In the poem “Snowflake,” Myles addresses the impermanence and uncertainty that can accompany this radical receptiveness: “There’s no female / in my position // There’s no man // wow/ there’s a raccoon / on the tail / of the plane / and there’s / no one // seeing that now / but me.” Often a writer tries to order her experiences—to shuffle or refine the sequence of events and impressions to make her account make sense to others and subsequently to make sense of herself. Myles limits her new poems’ ability to do so, yielding a free-flowing effect of keen observation deliberately lacking value judgment, mostly free of any push toward epiphany or auto-interpretation. In “#3 (Peach . . .)” Myles writes of her “need to meet the new technology head on,” and the premise feels organic and genuine, as do the poems, reveling in the pureness of their own experience of the contemporary moment as well as of the unique moments of their composition.

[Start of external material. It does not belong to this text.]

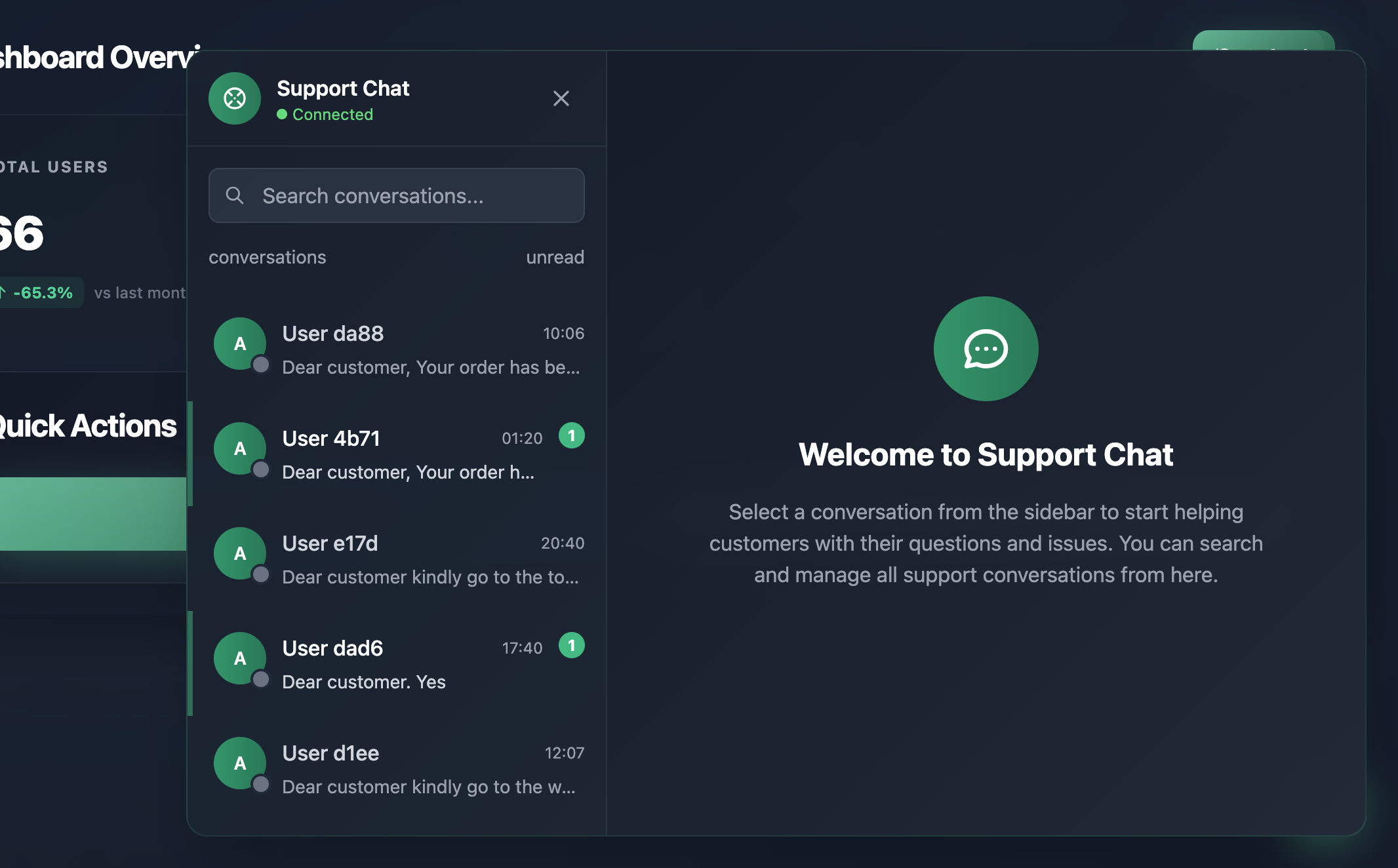Click the green Quick Actions button behind panel

click(92, 513)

And just as the reader might be thinking, “Wait, isn’t she celebrating our dependency on fossil fuels and cars and highways?” Myles presents two well-timed albeit somewhat blithe self-critiques. Here’s “#10 Ball”:

Is there anything about oil we don’t
know already
like we’re driving on our own limited past
something that’s ancient like the history of
this ball we’re driving these cars on
the fluid of everything and everybody
that ever was here
we’re draining that
to just get around

and it’s nice that
I could feel around in
the dark to say
these things
to touch a button
to make it light
and then
go out

Different streets, too, contains poems that speak directly to how they were written. The “how” in this case is lower-tech than in Snowflake. In “Pencil Poem #3,” Myles writes “I stole this / it would have made / the person who manned / the list glad / this fat pencil / but I surrounded it / with need.” Here, Myles refers to the minor crime she confesses to in the acknowledgements, namely that this set of poems exists “in praise of the fine fat pencil I was using, stolen from the mailing list in the lobby of INTAR, NYC.” With characteristic wit, she adds, “I apologize but damn what a good pencil.”

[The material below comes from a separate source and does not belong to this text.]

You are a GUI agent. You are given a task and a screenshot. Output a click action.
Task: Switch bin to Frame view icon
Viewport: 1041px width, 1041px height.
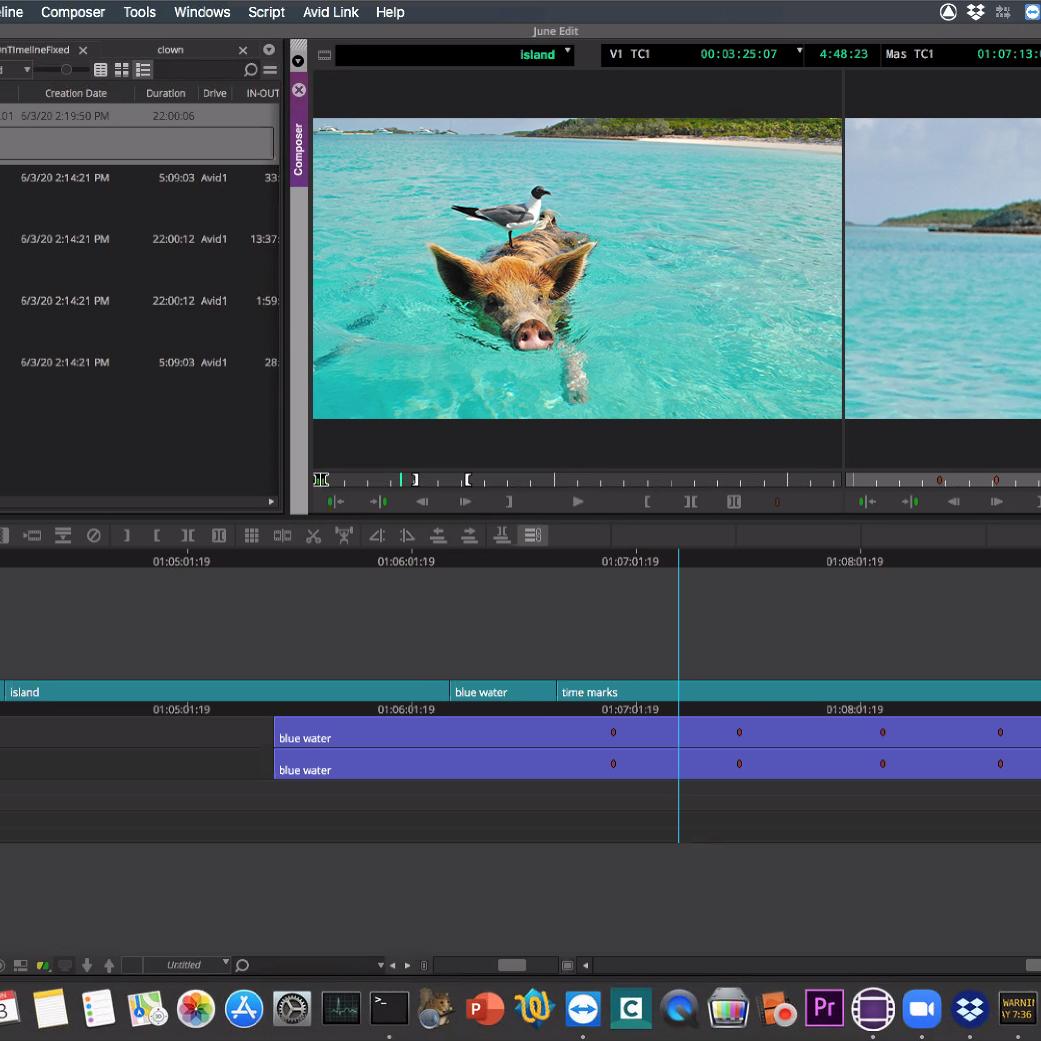(x=122, y=70)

“Our writing equipment takes part in the forming of our thoughts,” Nietzsche said, and in these “pencil poems” as well as in the rest of different streets, Myles contemplates what could be considered various forms of neuroplasticity, the brain’s capacity to reconfigure itself in response to changes in behavior, environment, and neural processes. Here again Myles is interested in the way the self—and all social beings, even animals—operates within and adapts to its environments, from the changing of seasons to interactions with others, as well as to one’s own thinking and writing, and to the force of language itself:

spring
it’s a smelly season
don’t you think
the earth knows
the bugs are beginning to look
around
you’re throwing your mother’s
old stuff out
your friends are beginning
to understand
I want to show
mine something different
the ripples I’ve become
I’m influence
the way language changes
and rocks heal & burn
meat stretches
your little round animal
face keeps coming around
the corner but
oh no now you’re coming down
I’m looking up

Just as the method of composition affects the work in both Snowflake and different streets, so too does their presentation in a tête-bêche (“head-to-toe”) binding. Neither of the books has a back cover; rather, there are two front ones. When you get to the end of the first book, you find the upside-down last page of the second. This type of packaging is often used for two-way language dictionaries. It was also used for nineteenth-century devotional texts.

This last connection may be the most appropriate one here, for as different as they are, Snowflake and different streets both stimulate a certain kind of mindfulness. They encourage the reader to consider not only how art is shaped by the context in which it comes into being, but how we too are products of time and place.